The Data Privacy Conundrum: Facebook and Cambridge Analytica

Mark Zuckerberg, Facebook’s CEO, recently testified before Congress on the alleged harvesting of personal data by Cambridge Analytica – a third-party data analytics firm – to influence the 2016 US elections.

The scandal, which reports say involved the personal data of more than 70 million Americans, has led to a public outcry, prompted #deletefacebook, and shaved off over $80 billion from the company’s stock value since the incident was uncovered. The social media giant may also be at risk of hefty fines for possibly violating an FTC privacy deal.

With public trust in Facebook diminishing, the company has had to postpone the launch of its smart speaker for a “better time.”

Atlanta Cybersecurity Incident: Cyber-Attacks Continue to Grow More Potent

After WannaCry and NotPetya last year, cyber-attacks have intensified – this time, it was the City of Atlanta in the US that was the victim.
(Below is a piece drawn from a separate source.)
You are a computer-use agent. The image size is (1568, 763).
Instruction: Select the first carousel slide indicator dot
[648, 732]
The attackers, who reportedly hobbled several internal and public services, demanded a ransom payment in bitcoins in exchange for unlocking systems. The incident was serious enough for the FBI to get involved in the investigation.
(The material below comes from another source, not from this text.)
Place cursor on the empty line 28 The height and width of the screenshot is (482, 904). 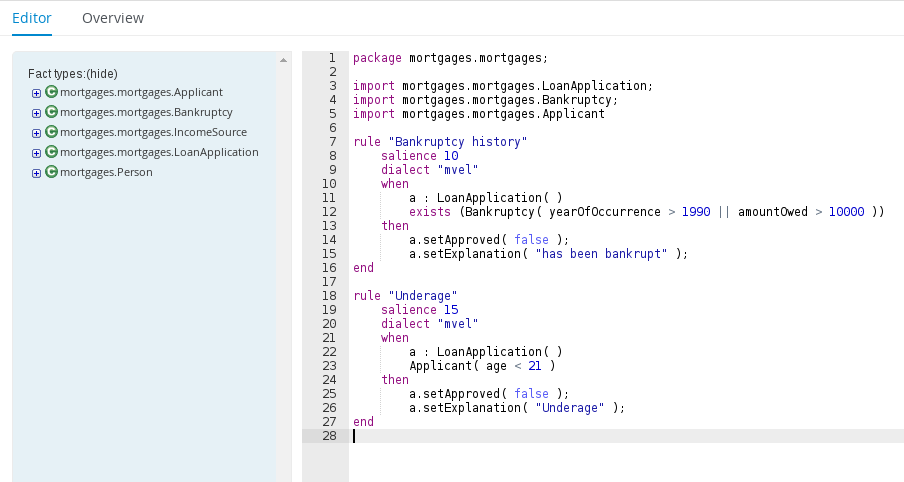[x=600, y=436]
According to a New York Times report, the attack has unnerved security experts. One security intelligence analyst noted that attackers are constantly learning from their mistakes, and evolving their code before launching the next assault. With growing concerns around these issues, it isn’t surprising that the US has devoted $380 million of its spending bill to election cybersecurity.

$2 Billion Punjab National Bank Fraud in India

The news of how one of India’s richest men, who until recently was on Forbes’ billionaire list, defrauded the country’s second largest state-run bank of over $2 billion, sent shockwaves across the Indian banking sector. Nirav Modi, a diamond jeweler, and his uncle, Mehul Choksi, reportedly colluded with Punjab National Bank (PNB) officials to get credit through fraudulently issued papers. But how did one of the largest frauds in recent banking history in India go undetected for over 6 years?

As the story unfolded, reports emerged of how auditors failed to detect the scam for a long time with multiple audits failing to raise an alarm. The fall-out of the scam has led to the creation of the National Financial Reporting Authority (NFRA), a new watchdog for the auditing profession with sweeping powers to act against erring auditors or auditing firms.

What Do They Mean for GRC?

A massive breach of trust at one of the biggest names in Silicon Valley, also a reputed social media giant, has led to public outrage, and highlighted yet again the importance of better controls for data privacy and data protection. As concerns grow over the use of personal data by companies, there are calls for more extensive data privacy laws. Europe appears to be leading the way with the General Data Protection Regulation (GDPR), but it remains to be seen if the US will follow suit.

With cyber-attacks continuing to exploit system vulnerabilities, holding governments ransom, and threatening to override democracy, there will be a renewed focus on cybersecurity and the protection of critical systems.

Meanwhile, in emerging Asian markets such as India, recently plagued by scandals and scams, we are likely to see the beginning a new era of not just regulations, but also of increased scrutiny and enforcement.